Ein Sonderlob sammelte sich in dieser Defensivschlacht erneut Dayot Upamecano ein. Bei ihm wunderte man sich nach Spielschluss fast ein wenig, dass er keinerlei Ölschmierer am Trikot hatte, so hart hatte der französische Nationalverteidiger im Maschinenraum des Fußballs zuvor geschuftet: „Er befindet sich auf einem richtig guten Weg, ist eine Führungspersönlichkeit geworden. Er spielt richtig stark und konstant auf einem hohen Level“, meinte Christoph Freund. „Seine Wichtigkeit wird immer größer.
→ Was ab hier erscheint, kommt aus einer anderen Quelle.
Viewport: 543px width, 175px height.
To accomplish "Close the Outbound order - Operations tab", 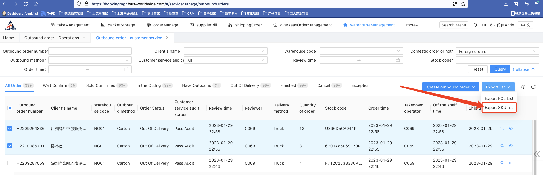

Das freut mich auch für ihn, weil er ja auch immer mal wieder in der Kritik war. Unsere Spielweise kommt ihm sehr entgegen, das sieht man auch. Er fühlt sich sehr wohl.“
Vincent Kompany stellte auch mit Blick auf das Rückspiel in den Playoffs der Champions League am Dienstag in der Allianz Arena gegen Celtic Glasgow den Teamgeist heraus: „Die Mannschaft hat eine große Mentalität im Verteidigen gezeigt“, lobte der Cheftrainer. „Bayer hat heute viel richtig gemacht. Aber wir haben die Mentalität gezeigt, die Schüsse zu blocken, Flanken zu verteidigen und als Team nach hinten zu arbeiten, mit Harry, Jamal und allen, die sonst Tore schießen.“
Und so ging es am Ende, als das Flutlicht in Leverkusen am späten Samstagabend abgeschaltet wurde, mit einem ungewohnten Gefühl für den FC Bayern nach Hause: Es war ein 0:0, das sich tatsächlich ein wenig so anfühlte, als hätte man gewonnen.